WHAT IS NEEDED: Output the lines of the material exactly as they appear, starting at the line that contains "Task: Open calculator" and ending at the line that contains "point(444,168)", both included.

DATA ENTRIES:

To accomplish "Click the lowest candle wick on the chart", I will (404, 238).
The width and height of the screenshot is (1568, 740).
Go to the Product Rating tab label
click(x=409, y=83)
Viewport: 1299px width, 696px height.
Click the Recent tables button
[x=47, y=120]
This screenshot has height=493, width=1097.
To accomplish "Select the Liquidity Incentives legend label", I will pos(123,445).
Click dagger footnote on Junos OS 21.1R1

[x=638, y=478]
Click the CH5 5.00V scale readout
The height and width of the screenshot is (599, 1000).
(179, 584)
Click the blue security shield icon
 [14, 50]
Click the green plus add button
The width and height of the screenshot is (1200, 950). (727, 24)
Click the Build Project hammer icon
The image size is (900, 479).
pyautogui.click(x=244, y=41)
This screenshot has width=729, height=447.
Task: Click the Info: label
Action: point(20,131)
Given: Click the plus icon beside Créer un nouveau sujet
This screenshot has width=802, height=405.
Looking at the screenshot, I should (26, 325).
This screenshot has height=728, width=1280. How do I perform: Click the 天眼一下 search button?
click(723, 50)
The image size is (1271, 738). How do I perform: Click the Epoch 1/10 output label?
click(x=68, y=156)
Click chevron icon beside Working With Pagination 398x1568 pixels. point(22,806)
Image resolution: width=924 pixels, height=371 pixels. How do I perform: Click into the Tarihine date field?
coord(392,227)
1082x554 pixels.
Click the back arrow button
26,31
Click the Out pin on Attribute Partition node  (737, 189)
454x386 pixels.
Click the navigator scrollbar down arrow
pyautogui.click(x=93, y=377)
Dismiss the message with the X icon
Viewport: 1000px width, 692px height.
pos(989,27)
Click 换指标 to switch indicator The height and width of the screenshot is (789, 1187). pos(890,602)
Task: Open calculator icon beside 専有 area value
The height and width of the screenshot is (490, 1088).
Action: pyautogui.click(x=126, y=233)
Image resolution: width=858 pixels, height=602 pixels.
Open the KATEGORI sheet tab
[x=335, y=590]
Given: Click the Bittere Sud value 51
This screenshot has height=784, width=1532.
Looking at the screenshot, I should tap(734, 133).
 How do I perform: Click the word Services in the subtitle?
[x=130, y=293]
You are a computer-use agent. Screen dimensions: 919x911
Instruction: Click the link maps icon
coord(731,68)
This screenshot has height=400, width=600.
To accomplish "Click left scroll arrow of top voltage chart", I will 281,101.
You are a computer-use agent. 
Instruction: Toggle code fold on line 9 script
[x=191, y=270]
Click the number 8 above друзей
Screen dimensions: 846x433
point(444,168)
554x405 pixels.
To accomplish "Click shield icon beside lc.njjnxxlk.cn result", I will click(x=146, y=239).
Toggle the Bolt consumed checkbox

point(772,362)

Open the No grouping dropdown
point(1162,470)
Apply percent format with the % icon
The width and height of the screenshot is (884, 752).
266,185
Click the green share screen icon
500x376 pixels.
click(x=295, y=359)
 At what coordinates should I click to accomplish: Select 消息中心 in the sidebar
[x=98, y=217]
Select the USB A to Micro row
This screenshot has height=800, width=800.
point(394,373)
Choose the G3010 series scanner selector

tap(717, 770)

SOLUTION TO THE PROBLEM:
Task: Open calculator icon beside 専有 area value
The height and width of the screenshot is (490, 1088).
Action: pyautogui.click(x=126, y=233)
Image resolution: width=858 pixels, height=602 pixels.
Open the KATEGORI sheet tab
[x=335, y=590]
Given: Click the Bittere Sud value 51
This screenshot has height=784, width=1532.
Looking at the screenshot, I should tap(734, 133).
 How do I perform: Click the word Services in the subtitle?
[x=130, y=293]
You are a computer-use agent. Screen dimensions: 919x911
Instruction: Click the link maps icon
coord(731,68)
This screenshot has height=400, width=600.
To accomplish "Click left scroll arrow of top voltage chart", I will 281,101.
You are a computer-use agent. 
Instruction: Toggle code fold on line 9 script
[x=191, y=270]
Click the number 8 above друзей
Screen dimensions: 846x433
point(444,168)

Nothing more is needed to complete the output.